I've got an ArrayList<String> and want to add to a string already in it, but not replace it. Is this possible without myArrayList.set(index, myArrayList.get(index) + "myString");? From my understanding, myArrayList.get(index) += "myString"; does not work because it is read-only.

Was it helpful?

Solution

The statement myArrayList.get(index) += "myString"; does not work because you are never storing it back in arraylist. Due to immutability of strings, your new string is created but it is not referred. Hence you don't find it reflected in arraylist element.
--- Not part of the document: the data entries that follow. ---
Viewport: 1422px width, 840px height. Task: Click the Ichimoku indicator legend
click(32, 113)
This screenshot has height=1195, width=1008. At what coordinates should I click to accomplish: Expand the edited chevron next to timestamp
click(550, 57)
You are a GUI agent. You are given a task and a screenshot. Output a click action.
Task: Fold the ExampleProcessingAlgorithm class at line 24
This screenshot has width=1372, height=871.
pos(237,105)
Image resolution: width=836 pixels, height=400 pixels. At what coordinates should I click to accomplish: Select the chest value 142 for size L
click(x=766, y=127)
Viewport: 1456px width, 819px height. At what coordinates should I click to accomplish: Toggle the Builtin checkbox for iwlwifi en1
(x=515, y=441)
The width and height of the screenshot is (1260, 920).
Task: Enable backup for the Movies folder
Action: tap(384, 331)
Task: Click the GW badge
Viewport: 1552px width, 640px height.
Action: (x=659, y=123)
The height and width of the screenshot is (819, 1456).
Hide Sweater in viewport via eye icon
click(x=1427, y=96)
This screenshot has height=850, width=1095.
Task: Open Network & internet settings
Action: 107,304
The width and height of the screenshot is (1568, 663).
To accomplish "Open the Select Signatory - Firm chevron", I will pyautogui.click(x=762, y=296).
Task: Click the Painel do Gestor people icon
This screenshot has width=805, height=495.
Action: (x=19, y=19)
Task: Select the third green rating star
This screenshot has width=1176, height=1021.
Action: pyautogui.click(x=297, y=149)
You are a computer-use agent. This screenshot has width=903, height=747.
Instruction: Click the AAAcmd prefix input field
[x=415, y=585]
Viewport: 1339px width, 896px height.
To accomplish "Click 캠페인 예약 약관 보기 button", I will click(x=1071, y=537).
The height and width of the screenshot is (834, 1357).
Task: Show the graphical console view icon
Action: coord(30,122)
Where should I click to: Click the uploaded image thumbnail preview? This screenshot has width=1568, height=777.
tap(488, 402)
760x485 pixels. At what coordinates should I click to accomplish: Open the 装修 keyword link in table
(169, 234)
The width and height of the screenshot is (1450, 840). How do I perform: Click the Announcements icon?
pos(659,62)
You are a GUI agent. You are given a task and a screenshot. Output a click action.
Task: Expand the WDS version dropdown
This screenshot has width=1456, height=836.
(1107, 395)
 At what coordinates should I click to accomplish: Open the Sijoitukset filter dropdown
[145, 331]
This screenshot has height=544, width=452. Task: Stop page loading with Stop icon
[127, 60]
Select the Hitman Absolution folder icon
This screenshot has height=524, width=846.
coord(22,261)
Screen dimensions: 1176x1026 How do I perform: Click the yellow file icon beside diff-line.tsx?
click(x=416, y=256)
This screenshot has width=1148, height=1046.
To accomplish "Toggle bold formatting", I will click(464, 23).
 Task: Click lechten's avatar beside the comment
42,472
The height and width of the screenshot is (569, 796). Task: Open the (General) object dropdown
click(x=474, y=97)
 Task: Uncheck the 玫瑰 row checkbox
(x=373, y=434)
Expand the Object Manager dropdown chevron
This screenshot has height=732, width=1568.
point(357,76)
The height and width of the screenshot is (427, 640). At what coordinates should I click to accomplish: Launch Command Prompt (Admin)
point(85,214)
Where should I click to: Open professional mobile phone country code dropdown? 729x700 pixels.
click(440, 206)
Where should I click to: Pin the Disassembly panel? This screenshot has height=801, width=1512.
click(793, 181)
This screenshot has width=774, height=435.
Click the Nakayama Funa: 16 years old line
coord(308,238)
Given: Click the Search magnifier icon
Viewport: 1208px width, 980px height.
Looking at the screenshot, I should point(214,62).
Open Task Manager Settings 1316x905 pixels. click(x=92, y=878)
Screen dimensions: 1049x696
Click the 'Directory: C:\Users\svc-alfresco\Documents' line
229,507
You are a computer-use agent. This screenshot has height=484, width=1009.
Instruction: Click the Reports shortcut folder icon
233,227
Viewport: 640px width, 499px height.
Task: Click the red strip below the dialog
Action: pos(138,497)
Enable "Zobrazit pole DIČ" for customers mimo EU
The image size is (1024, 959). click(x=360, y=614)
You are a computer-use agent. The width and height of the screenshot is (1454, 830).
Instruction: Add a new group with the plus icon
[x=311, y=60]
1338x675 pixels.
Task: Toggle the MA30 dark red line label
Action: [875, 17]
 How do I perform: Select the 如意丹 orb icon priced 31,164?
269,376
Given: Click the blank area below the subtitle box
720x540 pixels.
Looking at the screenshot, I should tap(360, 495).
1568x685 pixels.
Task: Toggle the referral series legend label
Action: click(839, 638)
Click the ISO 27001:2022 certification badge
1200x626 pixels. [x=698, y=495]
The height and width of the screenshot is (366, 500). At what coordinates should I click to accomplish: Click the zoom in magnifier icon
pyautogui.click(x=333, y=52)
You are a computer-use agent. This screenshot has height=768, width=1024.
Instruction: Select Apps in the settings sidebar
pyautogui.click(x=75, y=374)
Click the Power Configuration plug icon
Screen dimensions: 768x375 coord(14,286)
Personally, I would have chosen the first way.

OTHER TIPS

Strings in java are immutable. The involvement of an ArrayList is irrelevant to the issue. You could use an ArrayList< StringBuilder > for your use case, I guess.

myArray.get( i ).append( "foo" );

String is a immutable class ,so you can not do it , if you add an element ,you can call myArrayList.add(element) or myArrayList.add(index, element)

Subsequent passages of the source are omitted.